If the value of the environment is infinite, you should not be driving at all. Try walking everywhere. Of course, a company can get its cost benefit analysis wrong. It might underestimate the risks. With hindsight, it is obvious that BP did so. It may even have been possible to see that in advance.

Was Tony Hayward right to say ‘I don’t know’ so often in his testimony to Congress? 

No. It is a silly way of saying what he meant. The standard response to such questions in a crisis, when you genuinely don’t have the information, is “We are investigating that, and we will report back as soon as we have all the facts”. You need to communicate not just that you don’t have the information but that you are actively looking into it and that you are committed to transparency.

Is BP getting a rough ride from the American media and politicians because it is British

Maybe, a bit. Certainly Barack Obama used the name “British Petroleum” which the company dropped 12 years ago.

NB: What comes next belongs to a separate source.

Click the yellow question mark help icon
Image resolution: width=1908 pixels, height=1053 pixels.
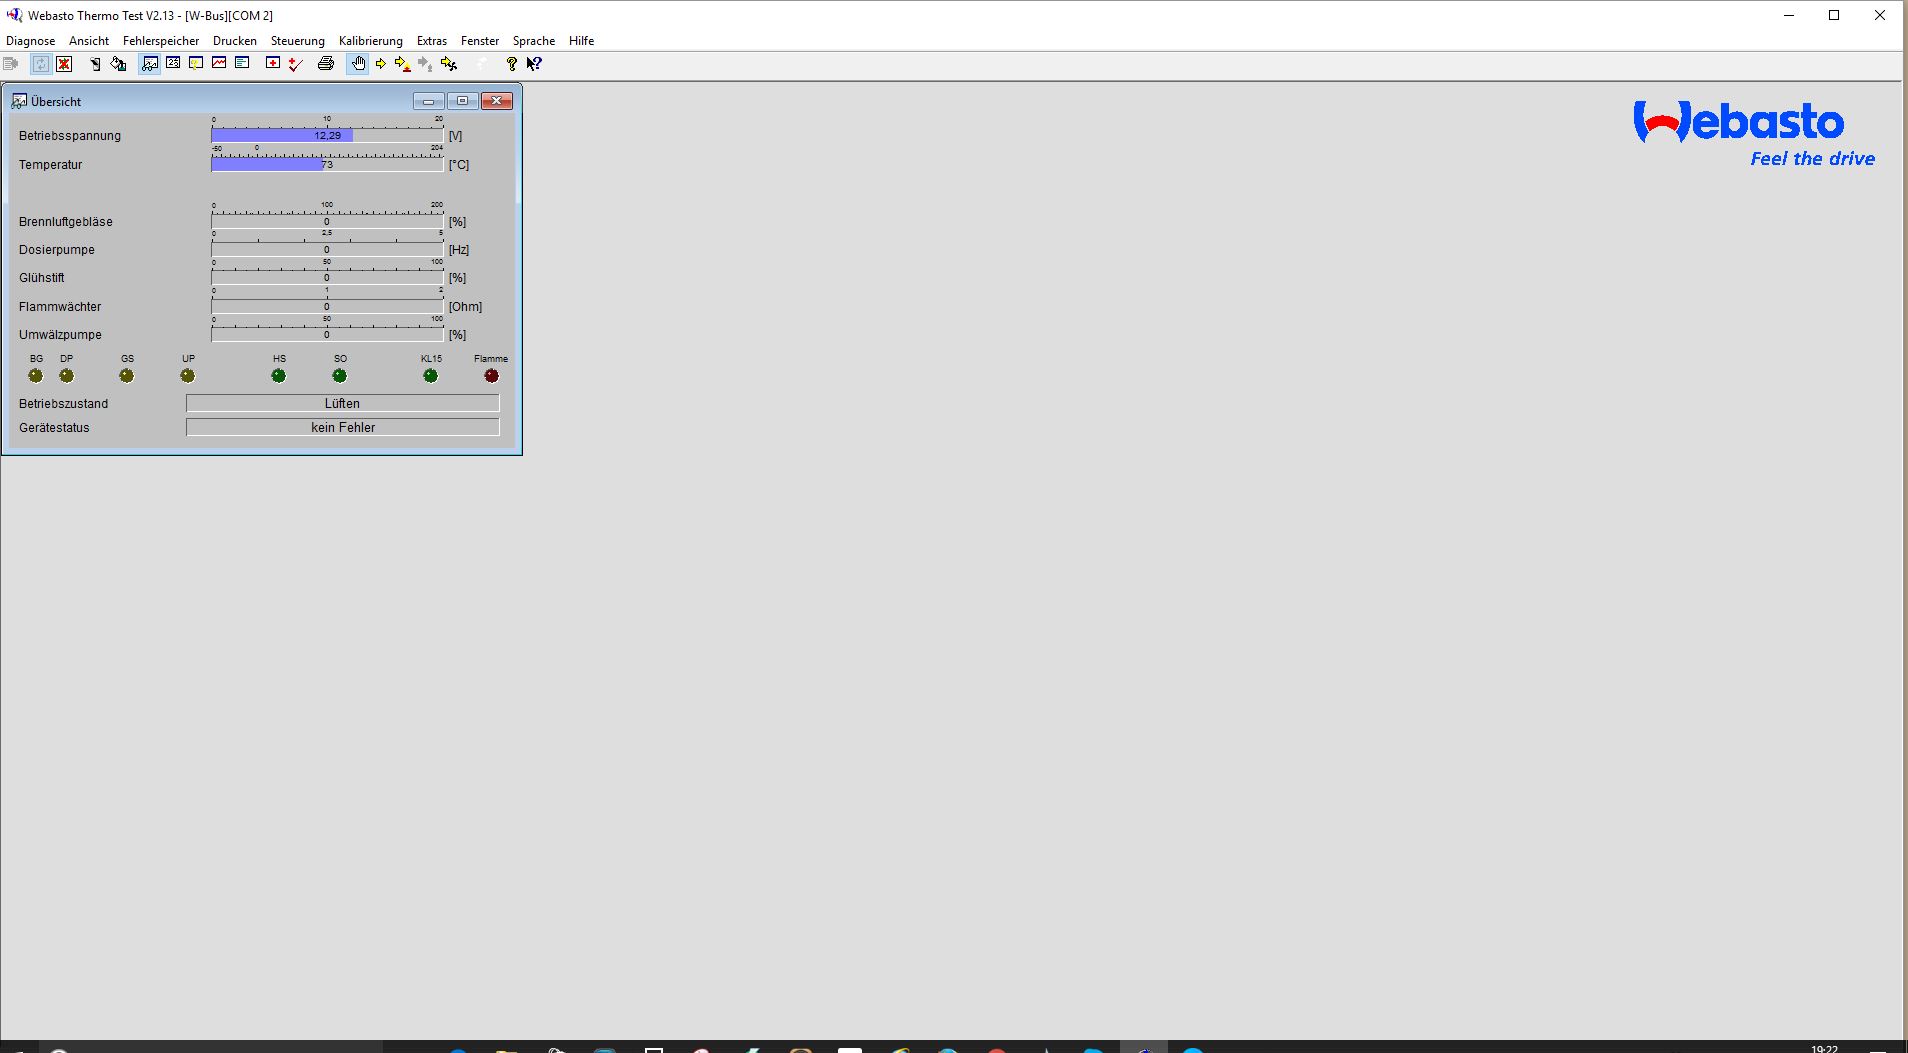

But the American media is hardly being soft on Anadarko, the American minority partner or Halliburton which was responsible for the production casing. The fact is that BP is in charge of managing the operation on behalf of itself and its partners and it is the majority (65%) partner. BP was responsible for the management decisions. Forty percent of BP’s shares are actually quoted on the New York Stock Exchange and many of those floated in London are actually owned by international, including American, mutual funds. British media would be much harder on calling Exxon-Mobil an American company if the situation were reversed, and in other countries the anti-Americanism would be even stronger.

Is the BP name now a liability? 

Quite possibly. A company’s valuation includes the value of its assets plus ‘goodwill’. BP’s valuation has fallen by 50%, though most of its assets (the Deepwater Horizon rig aside) are worth exactly what they were a few weeks ago. The decline was entirely in the value of its reputation. BP merged with Amoco and ARCO in the 1990s. The initial plan was to brand as Amoco (originally American Oil Company) in the US and BP elsewhere. Perhaps it is time to revive the Amoco name and rebrand all the gas stations in theUS, and perhaps internationally, under this name.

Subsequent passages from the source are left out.